Igualmente se pude advertir la representación de la ambición, del poder vía militar, expuesto con la percha del inefable Victor Mature (Horemheb) y ese perpetuo golpe de ceja que le adornaba que creo que era más leyenda que otra cosa, desde luego yo siempre lo reivindicaré. Además, me resulta entrañable. En esta, en la antológica “Pasión de los fuertes”, en los impresionantes noir “El beso de la muerte” y “Una vida marcada” y en la memorable “Sansón y Dalila”, tal vez fuera donde alcanzara sus mayores cotas interpretativas, aunque si buscan adecuadamente, se encontrarán con otras apariciones dignas de ser tenidas en cuenta, como las de “Sábado trágico”, “Brumas de traición”, “La túnica sagrada” y su secuela “Demetrius y los gladiadores” o “El embrujo de Shanghai” entre otras. Vuelvan a revisarlas y puede que estén de acuerdo.

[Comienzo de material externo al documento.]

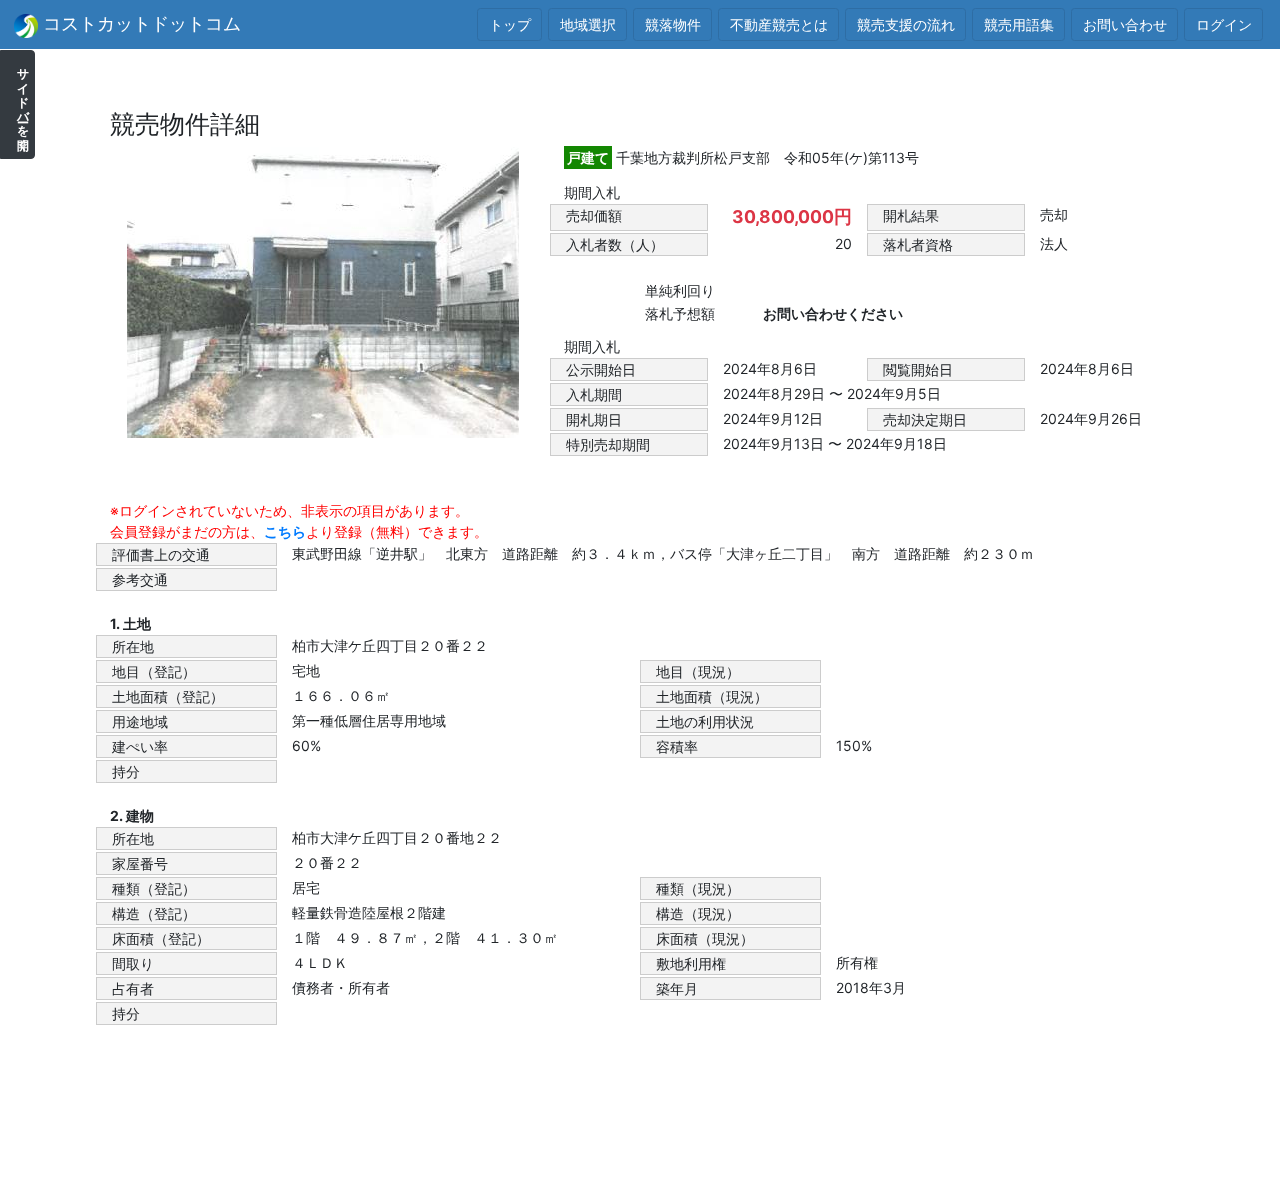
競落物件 (673, 24)
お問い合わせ (1125, 24)
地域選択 (588, 24)
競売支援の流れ (906, 24)
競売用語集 (1019, 24)
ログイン (1224, 24)
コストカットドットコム (139, 23)
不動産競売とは (779, 24)
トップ (510, 24)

Y si ya vamos a característicos de enjundia, ahí están el formidable histrión Peter Ustinov (el leal y falso tuerto Kaptah), el patriarca de los Carradine de nombre John (como ladrón de tumbas), Michael Wilding y varios más. Todos al servicio de una factoría de sueños que solía envolver las producciones en un llamativo colorido y en escenografías de ensueño como la creada para la ocasión.

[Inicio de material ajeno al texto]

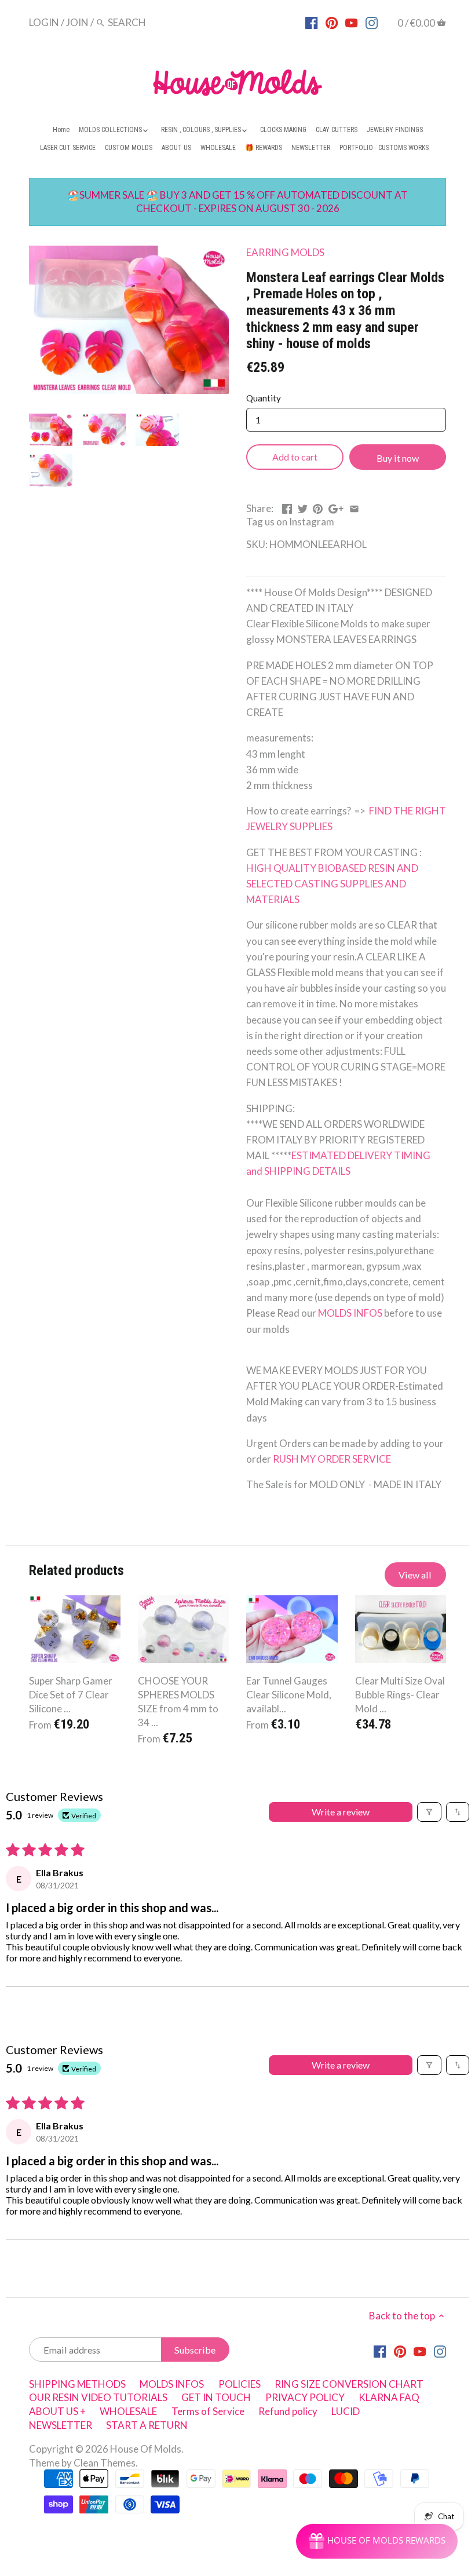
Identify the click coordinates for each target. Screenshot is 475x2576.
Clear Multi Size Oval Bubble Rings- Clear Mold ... (400, 1695)
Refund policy (287, 2411)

Han sido muchos los que la han tildado peyorativamente de naif, trivial, anacrónica, risible y no sé cuántos epítetos descalificativos más. Debo confesarles que desde el instante mismo que contemplo a un Sinuhé envejecido, retirado a las orillas del Mar Rojo, contando la desgraciada y agitadísima historia de su vida en un papiro, siempre me siento invadido por la emoción más profunda. Realmente la adoro, me retrotrae hacia tiempos muy felices de mi vida y tiene la virtud de renovarlos con inusitado entusiasmo y con cada nuevo visionado.
No llega a la reconstrucción mucho más fidedigna exhibida por “Tierra de faraones” de Howard Hawks, pero dentro de su estilo más glamuroso a la hora de mostrar sentimientos universales y perfectamente identificativos por cualquiera, alcanza el puro delirio, lo sublime.
Peliculón por los siglos de los siglos y por las milenarias arenas del país de las pirámides, aunque el cartón de piedra y algún efecto como el del león haya quedado superado. Amén al resto… e incluso si me apuran también esto que acabo de cuestionar porque posee su indudable encanto, el destilado por el tiempo pasado.